Things to do ▸
[A] Answer these questions about the Gotham Knights text:
(i) On what date did the series premiere?
(ii) Who accuses Turner Hayes and his allies of the murder?
(iii) Which actor plays Duela?
[B] Reproduce the Gotham Knights text from "Oscar Morgan as" up to and including "from the comics.".

====== Extract to read ======

Gotham Knights is an American superhero television series developed by Natalie Abrams, Chad Fiveash, and James Stoteraux for the CW. It centers on members of the Batman family and other DC Comics supporting characters. It premiered on March 14, 2023.

Premise
In the wake of Bruce Wayne's death, his adopted son Turner Hayes forges an unlikely alliance with runaways Harper and Cullen Row and criminal Duela when they are all accused of a murder they didn't commit by district attorney Harvey Dent. These kids work in an attempt to clear their names and find out who really killed Bruce Wayne which leads to them learning about the Court of Owls.

Cast

Main

 Oscar Morgan as Turner Hayes, Bruce Wayne's adoptive son who is alleged to have hired the three people who have been framed for killing Bruce Wayne. Turner Hayes is an original character for the series and does not come from the comics.
 Olivia Rose Keegan as Duela, the daughter of the late Joker who is among those framed for Bruce Wayne's murder.
 Navia Robinson as Carrie Kelley / Robin, the current sidekick of Batman who allies with Turner to find the true culprits of Batman's murder.

====== Available data ======

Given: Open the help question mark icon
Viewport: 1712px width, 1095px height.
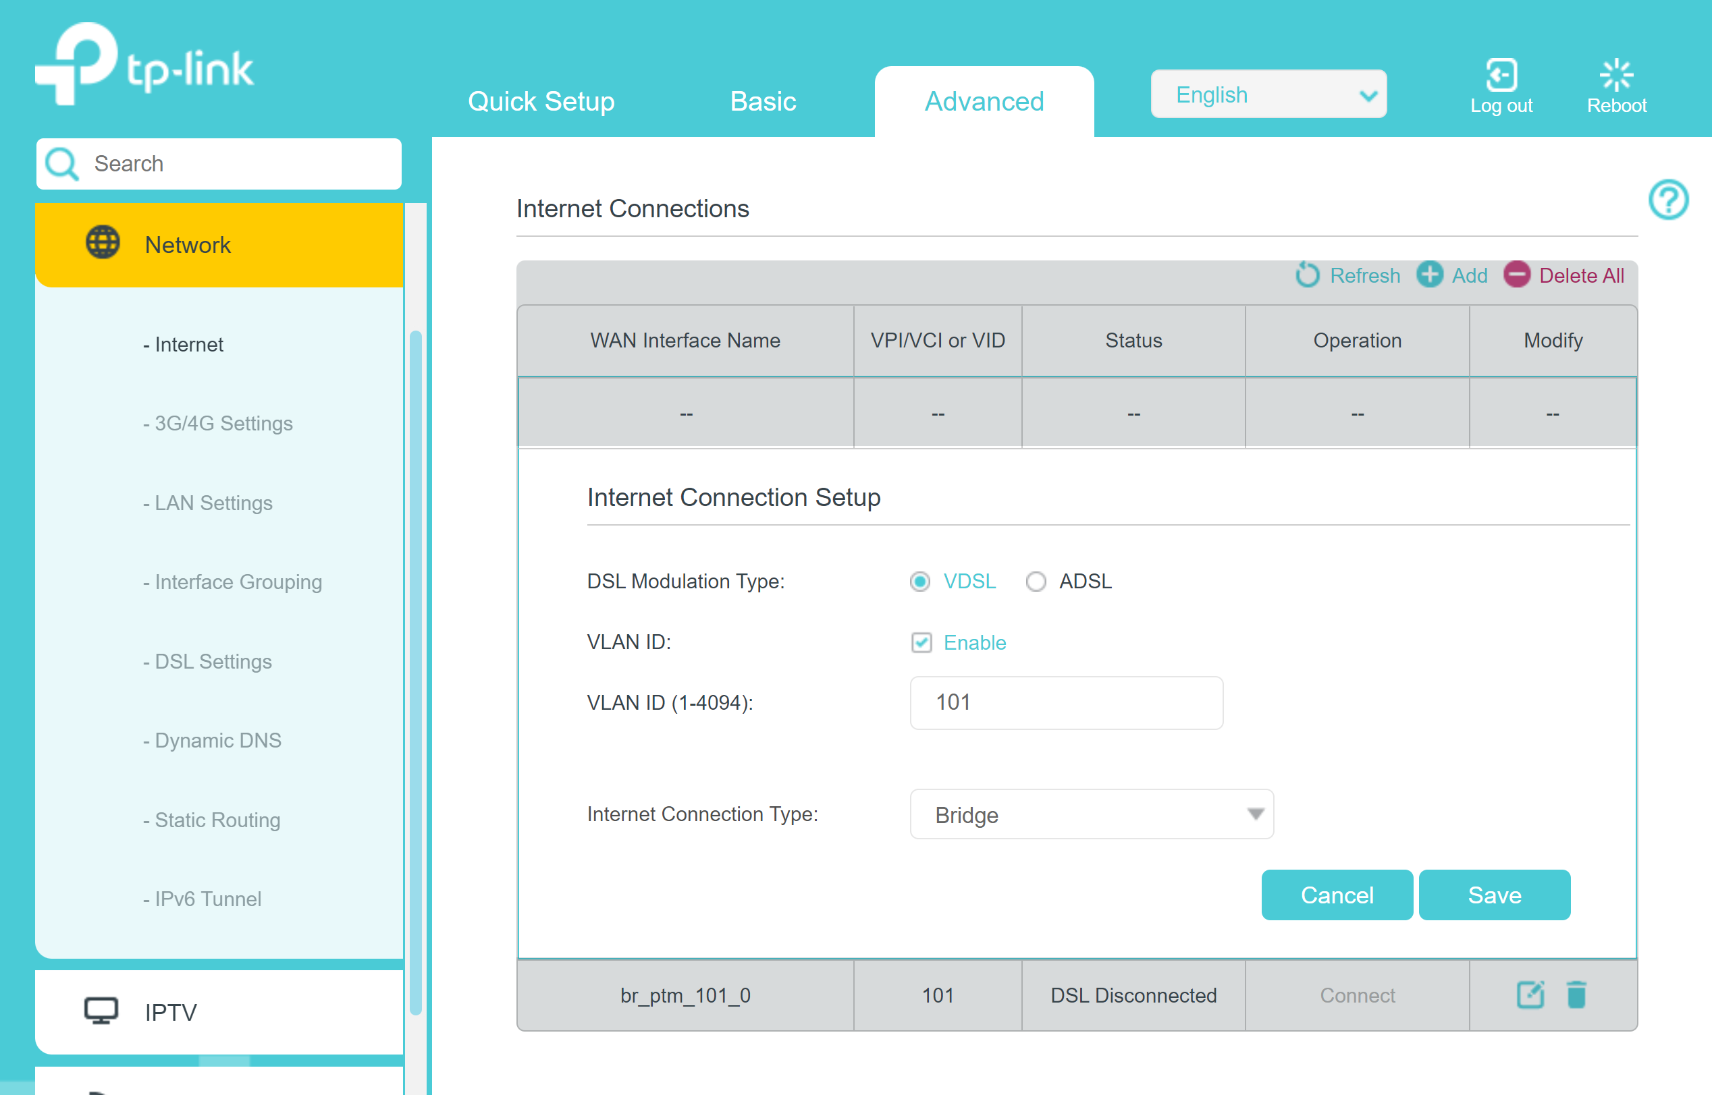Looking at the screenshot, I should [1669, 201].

======

Outputs in order ▸
[A]
(i) March 14, 2023
(ii) District attorney Harvey Dent
(iii) Olivia Rose Keegan

[B]
Oscar Morgan as Turner Hayes, Bruce Wayne's adoptive son who is alleged to have hired the three people who have been framed for killing Bruce Wayne. Turner Hayes is an original character for the series and does not come from the comics.